Exercise description: Lines holding the string "last" are the ones to copy from this listing.

Records supplied:
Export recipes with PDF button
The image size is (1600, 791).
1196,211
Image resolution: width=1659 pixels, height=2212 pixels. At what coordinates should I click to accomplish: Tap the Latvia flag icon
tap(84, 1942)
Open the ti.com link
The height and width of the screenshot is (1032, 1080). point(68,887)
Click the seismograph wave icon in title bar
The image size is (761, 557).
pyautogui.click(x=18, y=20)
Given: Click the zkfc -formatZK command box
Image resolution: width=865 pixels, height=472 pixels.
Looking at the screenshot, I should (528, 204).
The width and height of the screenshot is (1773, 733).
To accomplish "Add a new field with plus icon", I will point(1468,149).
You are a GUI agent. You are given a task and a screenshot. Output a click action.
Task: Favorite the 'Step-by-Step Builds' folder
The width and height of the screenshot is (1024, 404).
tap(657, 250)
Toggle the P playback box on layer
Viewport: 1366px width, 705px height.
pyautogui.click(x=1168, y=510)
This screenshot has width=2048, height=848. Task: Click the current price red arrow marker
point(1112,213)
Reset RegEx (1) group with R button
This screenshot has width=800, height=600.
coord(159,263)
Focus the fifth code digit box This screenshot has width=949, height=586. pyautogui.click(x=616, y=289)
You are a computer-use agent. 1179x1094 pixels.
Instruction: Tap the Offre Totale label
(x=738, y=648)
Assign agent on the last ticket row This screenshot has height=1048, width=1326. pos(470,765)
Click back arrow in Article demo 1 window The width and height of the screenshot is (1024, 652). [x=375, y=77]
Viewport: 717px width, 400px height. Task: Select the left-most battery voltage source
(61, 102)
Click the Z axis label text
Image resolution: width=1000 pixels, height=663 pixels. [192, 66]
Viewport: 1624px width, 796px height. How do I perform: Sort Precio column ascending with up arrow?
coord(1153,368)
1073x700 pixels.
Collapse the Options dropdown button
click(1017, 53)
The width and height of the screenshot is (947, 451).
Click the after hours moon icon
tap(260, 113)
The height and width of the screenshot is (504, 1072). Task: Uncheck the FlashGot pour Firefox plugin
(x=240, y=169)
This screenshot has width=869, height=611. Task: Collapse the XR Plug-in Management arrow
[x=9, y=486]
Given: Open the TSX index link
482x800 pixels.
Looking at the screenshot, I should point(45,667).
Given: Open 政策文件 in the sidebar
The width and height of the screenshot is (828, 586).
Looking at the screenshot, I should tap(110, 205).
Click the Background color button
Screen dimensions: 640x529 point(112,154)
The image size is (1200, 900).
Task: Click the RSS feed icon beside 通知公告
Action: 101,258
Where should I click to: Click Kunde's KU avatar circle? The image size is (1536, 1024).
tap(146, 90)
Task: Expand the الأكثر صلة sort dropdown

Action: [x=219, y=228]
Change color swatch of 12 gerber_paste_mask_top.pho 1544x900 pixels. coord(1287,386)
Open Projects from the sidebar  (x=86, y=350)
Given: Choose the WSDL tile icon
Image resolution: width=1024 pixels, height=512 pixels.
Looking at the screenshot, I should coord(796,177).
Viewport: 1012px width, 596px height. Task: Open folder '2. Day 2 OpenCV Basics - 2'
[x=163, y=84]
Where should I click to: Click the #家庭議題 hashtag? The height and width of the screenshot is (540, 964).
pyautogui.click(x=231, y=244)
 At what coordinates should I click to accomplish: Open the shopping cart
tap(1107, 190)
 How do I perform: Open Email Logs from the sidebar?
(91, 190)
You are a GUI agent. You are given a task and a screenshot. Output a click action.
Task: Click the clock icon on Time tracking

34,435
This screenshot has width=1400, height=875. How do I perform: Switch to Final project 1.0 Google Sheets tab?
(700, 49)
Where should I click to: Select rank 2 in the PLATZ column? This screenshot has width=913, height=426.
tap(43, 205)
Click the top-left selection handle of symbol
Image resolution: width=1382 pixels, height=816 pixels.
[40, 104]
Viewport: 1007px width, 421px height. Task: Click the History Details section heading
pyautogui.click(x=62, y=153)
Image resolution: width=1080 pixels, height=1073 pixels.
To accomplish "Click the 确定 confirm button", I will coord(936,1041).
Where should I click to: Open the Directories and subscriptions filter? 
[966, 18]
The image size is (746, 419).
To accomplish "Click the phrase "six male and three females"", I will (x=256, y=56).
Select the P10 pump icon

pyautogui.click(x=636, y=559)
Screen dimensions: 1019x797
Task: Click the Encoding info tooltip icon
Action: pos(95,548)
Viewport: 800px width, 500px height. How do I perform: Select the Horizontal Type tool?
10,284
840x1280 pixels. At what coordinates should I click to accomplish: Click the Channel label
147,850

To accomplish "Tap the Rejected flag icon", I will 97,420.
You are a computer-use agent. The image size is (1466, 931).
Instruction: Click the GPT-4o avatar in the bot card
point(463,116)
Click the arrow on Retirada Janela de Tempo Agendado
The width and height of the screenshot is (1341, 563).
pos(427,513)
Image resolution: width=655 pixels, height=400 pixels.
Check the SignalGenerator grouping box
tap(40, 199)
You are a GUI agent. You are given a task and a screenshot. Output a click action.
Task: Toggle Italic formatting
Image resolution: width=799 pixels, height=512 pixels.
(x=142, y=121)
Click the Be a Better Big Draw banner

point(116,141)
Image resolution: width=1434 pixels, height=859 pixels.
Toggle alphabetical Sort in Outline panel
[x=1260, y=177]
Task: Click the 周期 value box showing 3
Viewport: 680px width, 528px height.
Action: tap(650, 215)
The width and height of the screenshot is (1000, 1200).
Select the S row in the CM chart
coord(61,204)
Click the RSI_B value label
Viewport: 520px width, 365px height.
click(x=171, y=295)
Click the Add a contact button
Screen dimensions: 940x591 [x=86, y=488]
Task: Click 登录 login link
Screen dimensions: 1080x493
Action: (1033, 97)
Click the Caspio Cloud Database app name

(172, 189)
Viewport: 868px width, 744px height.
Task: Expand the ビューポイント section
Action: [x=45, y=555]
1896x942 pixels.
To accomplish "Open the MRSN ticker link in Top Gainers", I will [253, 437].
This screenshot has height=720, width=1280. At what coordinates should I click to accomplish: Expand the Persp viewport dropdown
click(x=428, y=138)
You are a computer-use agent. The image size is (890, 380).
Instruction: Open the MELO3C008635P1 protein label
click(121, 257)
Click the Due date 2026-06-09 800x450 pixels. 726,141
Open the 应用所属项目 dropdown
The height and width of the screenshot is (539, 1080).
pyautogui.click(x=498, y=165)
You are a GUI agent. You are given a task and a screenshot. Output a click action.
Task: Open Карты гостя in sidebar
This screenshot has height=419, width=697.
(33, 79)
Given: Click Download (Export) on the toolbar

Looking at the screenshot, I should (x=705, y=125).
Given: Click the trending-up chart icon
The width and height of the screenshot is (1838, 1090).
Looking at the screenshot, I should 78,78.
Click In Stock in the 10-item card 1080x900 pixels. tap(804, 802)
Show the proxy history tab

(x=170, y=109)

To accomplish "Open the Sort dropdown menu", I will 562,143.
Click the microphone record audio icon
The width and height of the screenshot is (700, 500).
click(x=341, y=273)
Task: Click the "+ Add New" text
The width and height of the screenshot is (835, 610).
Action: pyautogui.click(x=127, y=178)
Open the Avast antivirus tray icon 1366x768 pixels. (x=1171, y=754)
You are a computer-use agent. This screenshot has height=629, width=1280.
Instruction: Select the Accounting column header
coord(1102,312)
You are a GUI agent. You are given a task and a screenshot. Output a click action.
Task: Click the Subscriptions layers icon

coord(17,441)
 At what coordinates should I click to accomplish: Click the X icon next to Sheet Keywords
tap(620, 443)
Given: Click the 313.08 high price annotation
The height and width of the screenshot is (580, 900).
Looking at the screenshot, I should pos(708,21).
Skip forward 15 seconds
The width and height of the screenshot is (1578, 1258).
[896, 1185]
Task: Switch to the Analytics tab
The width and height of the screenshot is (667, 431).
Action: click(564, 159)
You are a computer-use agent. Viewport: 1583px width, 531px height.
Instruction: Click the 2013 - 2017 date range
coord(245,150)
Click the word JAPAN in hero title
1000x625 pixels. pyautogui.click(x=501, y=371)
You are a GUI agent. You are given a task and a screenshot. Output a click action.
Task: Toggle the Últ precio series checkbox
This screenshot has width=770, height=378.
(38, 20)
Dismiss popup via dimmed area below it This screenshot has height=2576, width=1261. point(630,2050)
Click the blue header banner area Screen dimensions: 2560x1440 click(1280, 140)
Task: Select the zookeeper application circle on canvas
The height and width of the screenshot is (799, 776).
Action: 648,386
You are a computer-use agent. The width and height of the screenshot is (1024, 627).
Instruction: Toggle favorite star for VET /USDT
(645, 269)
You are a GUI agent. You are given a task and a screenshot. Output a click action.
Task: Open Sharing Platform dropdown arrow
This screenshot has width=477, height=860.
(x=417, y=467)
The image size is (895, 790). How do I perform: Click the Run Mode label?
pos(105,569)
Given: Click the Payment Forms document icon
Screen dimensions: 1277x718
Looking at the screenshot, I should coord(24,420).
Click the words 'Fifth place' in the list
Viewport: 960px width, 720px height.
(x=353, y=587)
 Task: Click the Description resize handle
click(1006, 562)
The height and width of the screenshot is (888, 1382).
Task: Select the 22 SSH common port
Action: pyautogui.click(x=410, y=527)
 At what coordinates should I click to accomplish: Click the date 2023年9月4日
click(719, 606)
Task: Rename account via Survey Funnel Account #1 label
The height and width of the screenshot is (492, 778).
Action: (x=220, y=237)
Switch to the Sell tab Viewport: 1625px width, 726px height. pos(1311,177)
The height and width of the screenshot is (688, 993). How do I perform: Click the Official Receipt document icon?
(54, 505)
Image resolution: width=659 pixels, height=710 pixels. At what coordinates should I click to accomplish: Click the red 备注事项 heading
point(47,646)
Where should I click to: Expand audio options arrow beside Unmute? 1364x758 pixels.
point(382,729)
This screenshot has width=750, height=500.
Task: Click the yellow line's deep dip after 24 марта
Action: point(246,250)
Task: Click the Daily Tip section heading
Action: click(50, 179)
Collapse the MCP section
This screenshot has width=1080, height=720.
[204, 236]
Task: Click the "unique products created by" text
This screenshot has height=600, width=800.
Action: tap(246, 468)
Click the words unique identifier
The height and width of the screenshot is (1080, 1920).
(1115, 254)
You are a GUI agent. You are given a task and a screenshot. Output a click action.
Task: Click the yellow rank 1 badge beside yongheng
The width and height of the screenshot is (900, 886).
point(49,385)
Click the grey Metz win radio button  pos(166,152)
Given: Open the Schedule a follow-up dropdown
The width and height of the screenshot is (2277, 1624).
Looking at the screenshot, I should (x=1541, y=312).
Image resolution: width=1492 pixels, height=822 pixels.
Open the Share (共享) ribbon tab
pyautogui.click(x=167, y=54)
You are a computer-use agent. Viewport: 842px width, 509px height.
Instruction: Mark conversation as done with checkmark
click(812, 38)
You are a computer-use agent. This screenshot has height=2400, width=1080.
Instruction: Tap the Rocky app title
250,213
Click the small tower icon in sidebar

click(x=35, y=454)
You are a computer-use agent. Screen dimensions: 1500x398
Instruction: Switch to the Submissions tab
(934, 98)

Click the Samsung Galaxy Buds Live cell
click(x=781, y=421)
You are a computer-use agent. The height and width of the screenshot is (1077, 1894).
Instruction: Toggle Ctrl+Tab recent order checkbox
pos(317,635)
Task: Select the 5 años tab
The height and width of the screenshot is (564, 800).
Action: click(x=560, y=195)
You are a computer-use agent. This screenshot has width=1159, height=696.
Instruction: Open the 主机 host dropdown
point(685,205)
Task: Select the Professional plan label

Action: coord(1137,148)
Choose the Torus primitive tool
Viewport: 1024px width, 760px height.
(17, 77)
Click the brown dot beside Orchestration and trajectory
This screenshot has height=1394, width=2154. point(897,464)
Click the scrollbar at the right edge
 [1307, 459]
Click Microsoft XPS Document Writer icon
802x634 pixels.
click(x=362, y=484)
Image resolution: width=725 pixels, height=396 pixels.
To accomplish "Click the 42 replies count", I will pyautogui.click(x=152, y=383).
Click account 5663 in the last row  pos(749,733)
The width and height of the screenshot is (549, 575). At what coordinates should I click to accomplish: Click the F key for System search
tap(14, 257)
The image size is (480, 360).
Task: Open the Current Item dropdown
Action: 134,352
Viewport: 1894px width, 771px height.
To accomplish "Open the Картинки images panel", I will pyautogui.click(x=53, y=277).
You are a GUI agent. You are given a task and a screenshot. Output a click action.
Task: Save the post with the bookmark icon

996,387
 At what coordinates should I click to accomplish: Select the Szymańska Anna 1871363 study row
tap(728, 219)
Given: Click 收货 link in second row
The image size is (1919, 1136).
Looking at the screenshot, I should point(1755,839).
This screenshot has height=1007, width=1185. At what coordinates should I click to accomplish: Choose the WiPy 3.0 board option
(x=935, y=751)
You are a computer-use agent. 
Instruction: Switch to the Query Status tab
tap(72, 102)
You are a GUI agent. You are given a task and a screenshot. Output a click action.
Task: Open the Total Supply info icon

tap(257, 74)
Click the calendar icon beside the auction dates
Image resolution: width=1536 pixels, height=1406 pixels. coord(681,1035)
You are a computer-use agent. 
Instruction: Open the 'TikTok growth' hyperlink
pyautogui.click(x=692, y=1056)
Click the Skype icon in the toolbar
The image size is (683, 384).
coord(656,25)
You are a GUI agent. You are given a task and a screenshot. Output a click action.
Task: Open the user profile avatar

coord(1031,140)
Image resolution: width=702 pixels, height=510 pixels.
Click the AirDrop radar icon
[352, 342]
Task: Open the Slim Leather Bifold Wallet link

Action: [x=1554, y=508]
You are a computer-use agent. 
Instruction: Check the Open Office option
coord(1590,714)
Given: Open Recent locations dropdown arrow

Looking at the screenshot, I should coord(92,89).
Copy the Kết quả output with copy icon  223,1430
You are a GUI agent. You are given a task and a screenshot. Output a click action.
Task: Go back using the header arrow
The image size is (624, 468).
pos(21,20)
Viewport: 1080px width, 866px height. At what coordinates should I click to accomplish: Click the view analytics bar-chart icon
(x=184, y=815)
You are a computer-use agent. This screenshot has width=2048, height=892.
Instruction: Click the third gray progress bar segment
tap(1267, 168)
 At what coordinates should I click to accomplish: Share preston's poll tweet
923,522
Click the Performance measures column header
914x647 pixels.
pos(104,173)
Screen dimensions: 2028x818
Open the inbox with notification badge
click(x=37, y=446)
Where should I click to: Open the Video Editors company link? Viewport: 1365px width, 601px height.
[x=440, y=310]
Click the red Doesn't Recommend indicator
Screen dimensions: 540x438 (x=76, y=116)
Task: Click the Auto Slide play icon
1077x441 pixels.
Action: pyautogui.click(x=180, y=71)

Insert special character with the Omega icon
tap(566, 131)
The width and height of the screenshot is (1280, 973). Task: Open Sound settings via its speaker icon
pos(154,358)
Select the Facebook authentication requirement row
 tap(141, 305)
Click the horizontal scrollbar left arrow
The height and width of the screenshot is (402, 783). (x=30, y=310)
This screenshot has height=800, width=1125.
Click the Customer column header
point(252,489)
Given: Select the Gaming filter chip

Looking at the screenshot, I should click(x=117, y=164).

Result:
Assign agent on the last ticket row This screenshot has height=1048, width=1326. pos(470,765)
Click account 5663 in the last row  pos(749,733)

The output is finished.